Tasks and exercises:
A: In the article about the campus firing range, change "firing range" to "shooting range" and give everything from "A Dec. 10 Tweet" down to "to the south." with that change.
B: Output the rows below exactly, everything from the line containing "Click the string lights product thumbnail" down to the line containing "pyautogui.click(x=48, y=157)", both included.

--- Start Page text ---

They sit in chairs at study carrels along the south facing glass wall of the library at the new Canada Education Park campus in Chilliwack. The only sounds are clicking laptop keys, shuffling papers and distant chatter among library staff.

Suddenly, just after 1 p.m., the quiet is shattered by the sound of multiple bursts of 9mm pistol fire from RCMP officers training less than 200 metres away.

Volleys of gunfire can be unnerving to the uninitiated, disruptive to the studious or a mild irritant to those resigned to the fact that their school, their classrooms, their labs are right next to an open-air firing range.

A Dec. 10 Tweet from a UFV student with the handle @JakeKuban-ski says it all: "I'm such a dumbass... go study in the Chilliwack campus library that's a brilliant idea. I mean its right beside a active firing range."

UFV owns the land where the RCMP's Pacific Region Training Centre (PRTC) firing range is located, and administrators' response to the situation remains diplomatic yet defiant.

"We at UFV really recognize the service that they provide," UFV facilities director Craig Toews told the Times. "We want to support them meeting their education goals. Having said that, gun noise is definitely a disturbance on campus and we have received some complaints from students and faculty."

UFV's new campus building is surrounded by the RCMP. The force's main Pacific Region Training Centre (PRTC) campus is to the north, parking is to the east and the firing range is to the south.

Thousands of RCMP members receive training every year at PRTC, as do Department of Fisheries and Oceans officers, Canada Border Service Agents (CBSA), Corrections Canada officers as well as men and women from municipal police forces.

The CBSA no longer uses the open-air firing range as it installed 18 modular units at a cost of $3.9 million in June of 2010.

At that same time, complaints to Chilliwack city hall led to consideration of the city's noise bylaw, which the PRTC firing range violates. City council decided not to enforce its own bylaw out of goodwill for the federal agency, but that doesn't mean the mayor is unsympathetic to complaints.

"It's not acceptable to have that noise happening on that site," Gaetz told the Times last week. "I'm thankful that the RCMP are learning how to use their weapons and protecting us, but it's not a good mix to be right beside the university.

"The city could just shut them down for noise bylaw violations but they could just pick that up and move that to their property so that's not in our best interest to do that."

Two years ago at a community forum hosted by the RCMP, the PRTC's man in charge at the time, Chief Supt. Bill Dingwall, said he hoped a new indoor firing range would be in place in three years at a cost of between $20 million and $30 million.

That plan brings us to November 2013, but there is no chance of anything being built in the next 11 months.

"The 2013 deadline is not going to be the deadline for sure," PRTC's new man in charge, Supt. Michel Legault told the Times.

"All of us have been impacted by the [federal government's] reduction action plan. We are all re-evaluating where funding has been going."'

Legault said the business case is now in the hands of senior management and given the RCMP's long-term plan to be in Chilliwack, the facility will be built eventually.

--- End Page text ---
--- Start Record set ---

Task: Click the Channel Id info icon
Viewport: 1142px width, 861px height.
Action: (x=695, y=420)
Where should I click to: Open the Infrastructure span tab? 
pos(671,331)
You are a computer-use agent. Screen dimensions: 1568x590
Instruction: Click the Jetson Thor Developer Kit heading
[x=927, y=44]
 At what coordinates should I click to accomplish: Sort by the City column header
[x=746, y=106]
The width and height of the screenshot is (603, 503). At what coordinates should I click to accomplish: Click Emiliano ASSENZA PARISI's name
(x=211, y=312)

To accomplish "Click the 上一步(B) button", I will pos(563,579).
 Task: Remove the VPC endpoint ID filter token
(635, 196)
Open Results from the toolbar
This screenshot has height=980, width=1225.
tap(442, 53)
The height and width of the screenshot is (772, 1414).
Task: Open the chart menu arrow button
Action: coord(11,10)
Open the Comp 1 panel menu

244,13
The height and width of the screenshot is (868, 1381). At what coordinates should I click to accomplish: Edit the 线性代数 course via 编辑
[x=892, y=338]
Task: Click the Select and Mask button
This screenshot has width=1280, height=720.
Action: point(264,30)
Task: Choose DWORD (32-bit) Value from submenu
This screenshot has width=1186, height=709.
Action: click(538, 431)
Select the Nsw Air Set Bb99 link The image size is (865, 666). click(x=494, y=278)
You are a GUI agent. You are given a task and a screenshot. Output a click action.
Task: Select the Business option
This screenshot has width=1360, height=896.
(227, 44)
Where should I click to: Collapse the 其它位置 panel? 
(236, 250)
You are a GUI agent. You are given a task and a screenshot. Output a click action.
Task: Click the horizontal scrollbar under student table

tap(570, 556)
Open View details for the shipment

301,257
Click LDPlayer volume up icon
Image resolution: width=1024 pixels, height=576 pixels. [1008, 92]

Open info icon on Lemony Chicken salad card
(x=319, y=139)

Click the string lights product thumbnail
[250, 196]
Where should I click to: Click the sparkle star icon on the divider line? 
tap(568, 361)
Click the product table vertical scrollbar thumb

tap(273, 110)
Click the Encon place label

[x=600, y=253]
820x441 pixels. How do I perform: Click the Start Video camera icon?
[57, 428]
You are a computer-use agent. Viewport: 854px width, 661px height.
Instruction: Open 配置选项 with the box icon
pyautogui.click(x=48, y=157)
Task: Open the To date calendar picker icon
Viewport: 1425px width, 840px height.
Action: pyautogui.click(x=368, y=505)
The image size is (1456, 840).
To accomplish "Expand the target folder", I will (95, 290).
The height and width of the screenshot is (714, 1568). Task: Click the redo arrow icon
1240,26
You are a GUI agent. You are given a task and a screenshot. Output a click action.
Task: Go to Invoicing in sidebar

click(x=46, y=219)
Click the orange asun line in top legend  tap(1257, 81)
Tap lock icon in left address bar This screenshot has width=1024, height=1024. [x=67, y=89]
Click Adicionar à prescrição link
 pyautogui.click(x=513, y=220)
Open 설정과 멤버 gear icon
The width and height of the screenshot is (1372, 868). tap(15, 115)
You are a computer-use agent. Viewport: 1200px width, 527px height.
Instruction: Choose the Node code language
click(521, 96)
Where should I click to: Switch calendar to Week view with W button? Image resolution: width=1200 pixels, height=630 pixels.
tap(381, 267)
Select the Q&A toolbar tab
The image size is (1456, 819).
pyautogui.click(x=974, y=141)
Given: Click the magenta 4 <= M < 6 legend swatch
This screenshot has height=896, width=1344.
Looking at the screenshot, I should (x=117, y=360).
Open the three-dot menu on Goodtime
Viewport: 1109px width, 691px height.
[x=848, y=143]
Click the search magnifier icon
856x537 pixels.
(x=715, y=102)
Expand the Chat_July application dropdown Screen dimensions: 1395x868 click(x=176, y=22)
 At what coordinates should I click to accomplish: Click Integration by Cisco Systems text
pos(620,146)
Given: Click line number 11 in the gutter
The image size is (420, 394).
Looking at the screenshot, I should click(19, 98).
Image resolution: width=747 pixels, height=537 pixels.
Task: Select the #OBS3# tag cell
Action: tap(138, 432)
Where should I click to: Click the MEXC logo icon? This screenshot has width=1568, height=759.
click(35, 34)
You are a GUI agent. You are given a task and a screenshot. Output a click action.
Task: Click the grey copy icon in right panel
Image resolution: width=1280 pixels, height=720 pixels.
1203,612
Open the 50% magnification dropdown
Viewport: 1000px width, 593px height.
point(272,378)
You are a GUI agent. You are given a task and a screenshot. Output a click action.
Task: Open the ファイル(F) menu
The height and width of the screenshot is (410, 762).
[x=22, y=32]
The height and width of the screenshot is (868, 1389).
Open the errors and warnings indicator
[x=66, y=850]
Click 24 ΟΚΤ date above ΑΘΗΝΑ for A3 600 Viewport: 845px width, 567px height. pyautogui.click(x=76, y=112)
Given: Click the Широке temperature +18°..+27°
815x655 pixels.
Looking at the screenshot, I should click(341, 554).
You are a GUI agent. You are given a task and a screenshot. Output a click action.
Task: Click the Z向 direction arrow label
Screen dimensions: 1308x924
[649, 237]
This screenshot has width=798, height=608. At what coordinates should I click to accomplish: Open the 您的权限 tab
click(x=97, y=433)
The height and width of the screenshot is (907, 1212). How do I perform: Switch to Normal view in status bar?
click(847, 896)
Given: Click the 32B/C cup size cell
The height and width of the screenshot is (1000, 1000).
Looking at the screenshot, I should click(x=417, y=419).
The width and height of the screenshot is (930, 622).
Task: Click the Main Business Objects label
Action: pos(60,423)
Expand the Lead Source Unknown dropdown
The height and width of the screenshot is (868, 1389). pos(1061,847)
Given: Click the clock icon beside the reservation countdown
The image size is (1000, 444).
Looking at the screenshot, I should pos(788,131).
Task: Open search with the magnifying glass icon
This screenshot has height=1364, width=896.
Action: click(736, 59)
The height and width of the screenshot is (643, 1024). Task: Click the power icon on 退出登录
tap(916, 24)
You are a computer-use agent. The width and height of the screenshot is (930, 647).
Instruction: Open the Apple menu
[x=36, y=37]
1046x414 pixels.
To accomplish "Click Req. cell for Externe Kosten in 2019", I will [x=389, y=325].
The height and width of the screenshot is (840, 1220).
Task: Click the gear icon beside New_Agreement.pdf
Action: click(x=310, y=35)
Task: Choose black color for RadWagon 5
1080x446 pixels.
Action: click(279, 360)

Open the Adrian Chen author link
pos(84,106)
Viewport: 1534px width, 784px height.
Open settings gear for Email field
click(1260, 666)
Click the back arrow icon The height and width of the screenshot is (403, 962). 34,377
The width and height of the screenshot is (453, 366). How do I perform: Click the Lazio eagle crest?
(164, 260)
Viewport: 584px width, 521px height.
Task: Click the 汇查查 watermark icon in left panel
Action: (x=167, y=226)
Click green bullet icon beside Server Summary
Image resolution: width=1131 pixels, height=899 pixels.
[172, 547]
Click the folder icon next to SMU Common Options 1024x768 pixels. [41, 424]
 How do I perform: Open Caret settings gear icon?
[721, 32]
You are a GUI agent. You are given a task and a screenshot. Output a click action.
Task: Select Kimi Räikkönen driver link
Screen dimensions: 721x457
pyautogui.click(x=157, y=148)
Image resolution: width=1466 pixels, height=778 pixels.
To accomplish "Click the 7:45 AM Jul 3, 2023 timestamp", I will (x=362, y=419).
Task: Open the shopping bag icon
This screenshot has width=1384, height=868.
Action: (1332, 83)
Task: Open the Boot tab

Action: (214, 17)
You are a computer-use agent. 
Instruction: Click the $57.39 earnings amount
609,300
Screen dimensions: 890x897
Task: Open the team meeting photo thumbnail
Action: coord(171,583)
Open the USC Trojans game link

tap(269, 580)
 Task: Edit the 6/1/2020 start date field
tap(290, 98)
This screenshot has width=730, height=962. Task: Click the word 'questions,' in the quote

--- End Record set ---

Answers for this exercise:
A:
A Dec. 10 Tweet from a UFV student with the handle @JakeKuban-ski says it all: "I'm such a dumbass... go study in the Chilliwack campus library that's a brilliant idea. I mean its right beside a active shooting range."

UFV owns the land where the RCMP's Pacific Region Training Centre (PRTC) shooting range is located, and administrators' response to the situation remains diplomatic yet defiant.

"We at UFV really recognize the service that they provide," UFV facilities director Craig Toews told the Times. "We want to support them meeting their education goals. Having said that, gun noise is definitely a disturbance on campus and we have received some complaints from students and faculty."

UFV's new campus building is surrounded by the RCMP. The force's main Pacific Region Training Centre (PRTC) campus is to the north, parking is to the east and the shooting range is to the south.

B:
Click the string lights product thumbnail
[250, 196]
Where should I click to: Click the sparkle star icon on the divider line? 
tap(568, 361)
Click the product table vertical scrollbar thumb

tap(273, 110)
Click the Encon place label

[x=600, y=253]
820x441 pixels. How do I perform: Click the Start Video camera icon?
[57, 428]
You are a computer-use agent. Viewport: 854px width, 661px height.
Instruction: Open 配置选项 with the box icon
pyautogui.click(x=48, y=157)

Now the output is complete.